Bahan Masukan
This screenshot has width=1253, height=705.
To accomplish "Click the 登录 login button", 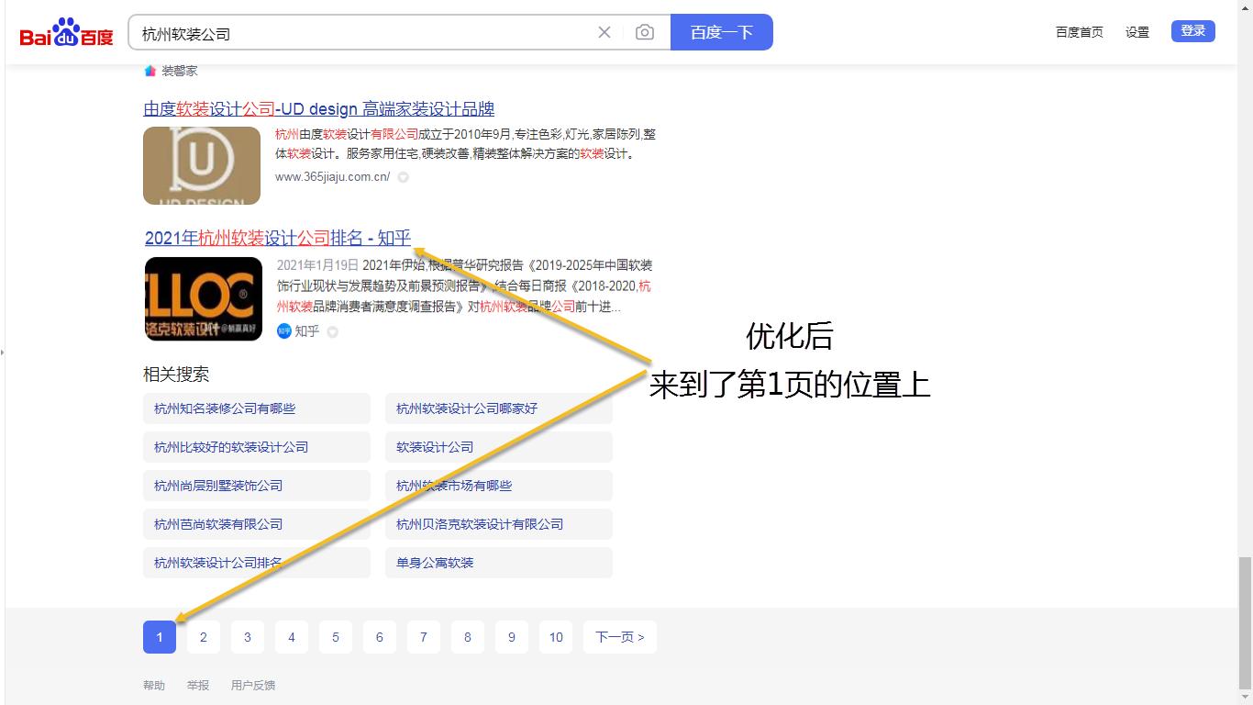I will click(1192, 29).
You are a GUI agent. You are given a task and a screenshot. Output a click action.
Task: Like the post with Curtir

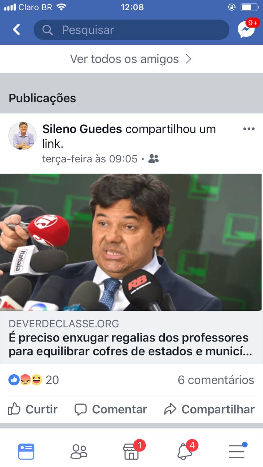pyautogui.click(x=33, y=409)
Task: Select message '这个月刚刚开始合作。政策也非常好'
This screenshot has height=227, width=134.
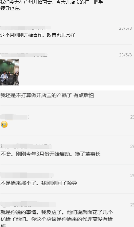Action: coord(38,35)

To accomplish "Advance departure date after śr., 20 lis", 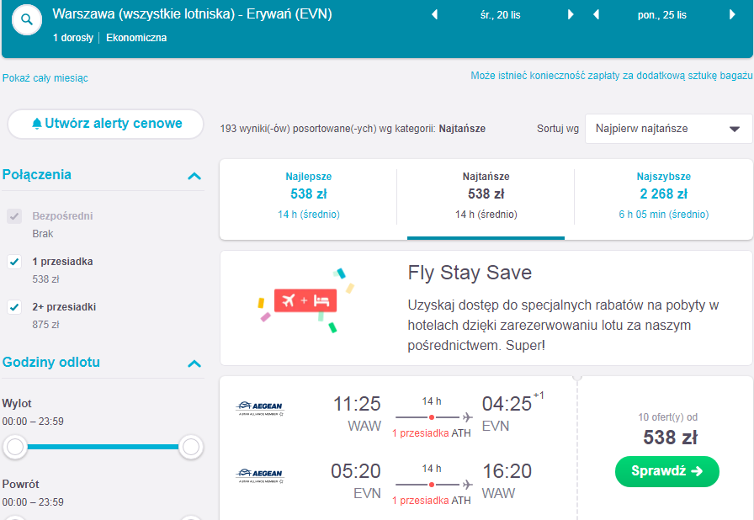I will 571,15.
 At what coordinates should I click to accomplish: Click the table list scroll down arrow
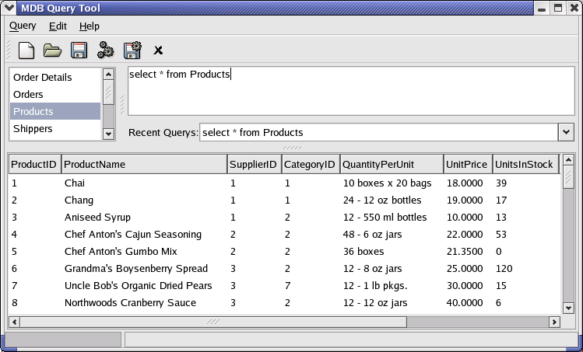point(109,134)
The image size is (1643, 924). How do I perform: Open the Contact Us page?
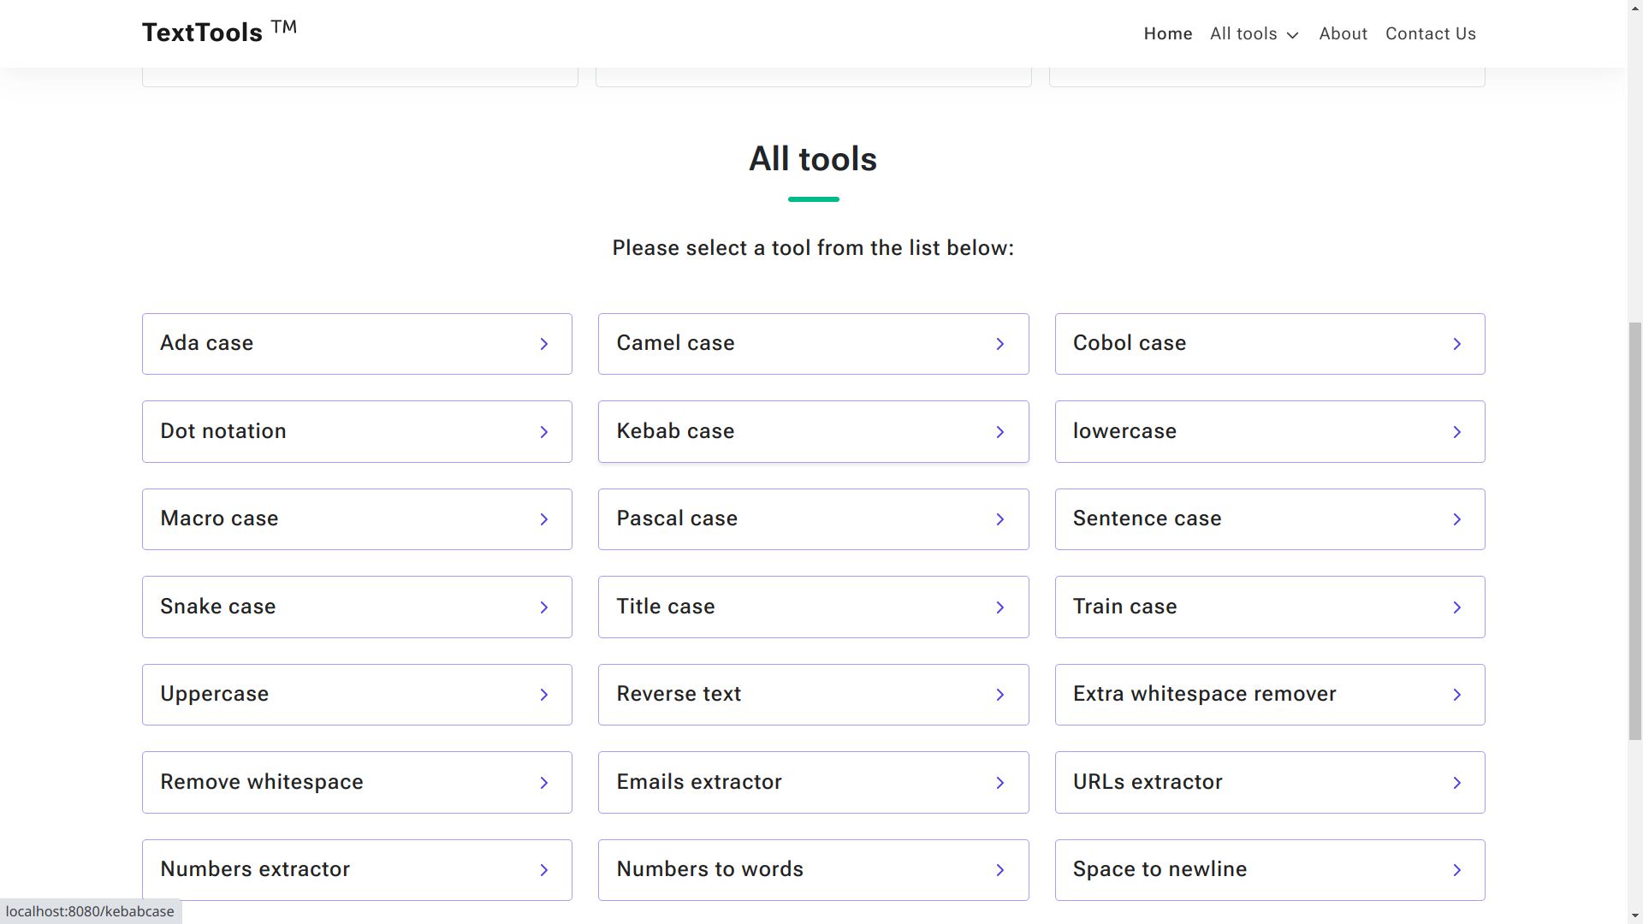1430,34
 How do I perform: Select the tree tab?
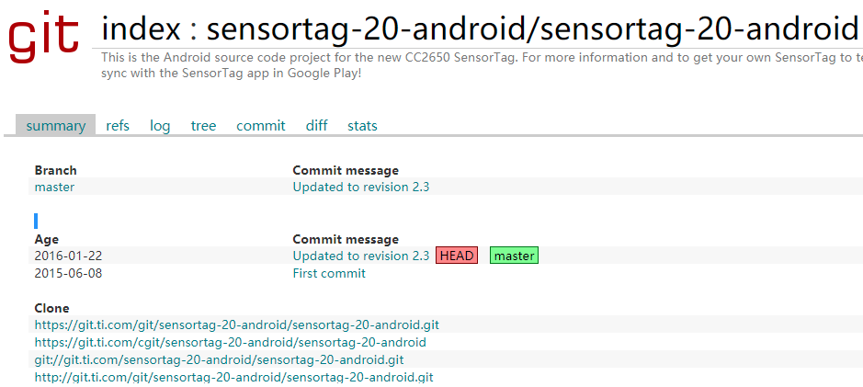203,126
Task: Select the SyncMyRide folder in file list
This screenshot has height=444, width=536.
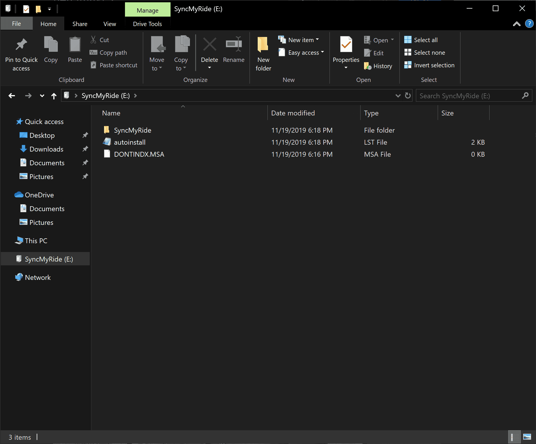Action: click(x=132, y=130)
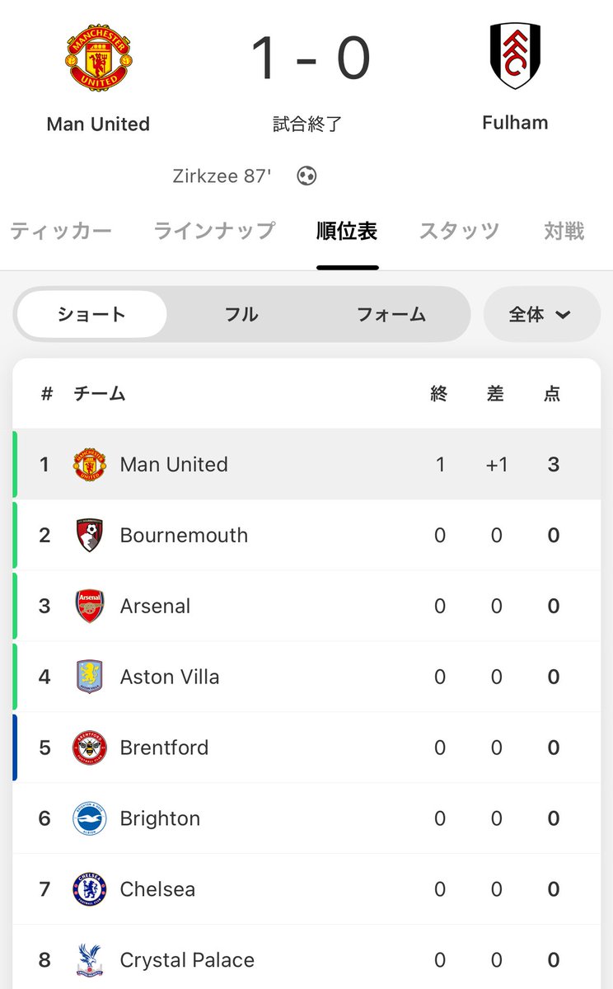This screenshot has width=613, height=989.
Task: Click the Man United name in standings
Action: coord(174,465)
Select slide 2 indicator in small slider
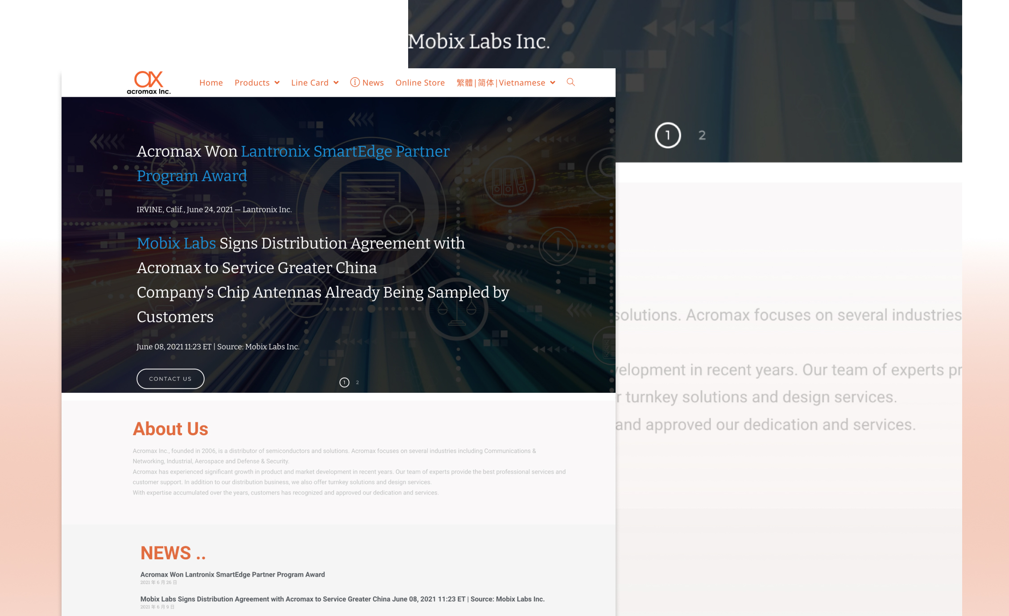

Yang Harus Dikerjakan
Sajikan sebagai larik JSON berisi string, satu string per baris, bagian daftar dari baris yang memuat "The image size" sampai baris yang memuat "Action: coord(174,465)", termasuk kedua baris itu. Lewati baris kosong, dan jangan sertakan gambar dalam jawaban.

Jawaban Latihan
[
  "The image size is (1643, 924). How do I perform: Open the Contact Us page?",
  "1430,34",
  " How do I perform: Select the tree tab?",
  "203,126",
  "Task: Select the SyncMyRide folder in file list",
  "This screenshot has height=444, width=536.",
  "Action: click(x=132, y=130)",
  "This screenshot has width=613, height=989.",
  "Task: Click the Man United name in standings",
  "Action: coord(174,465)"
]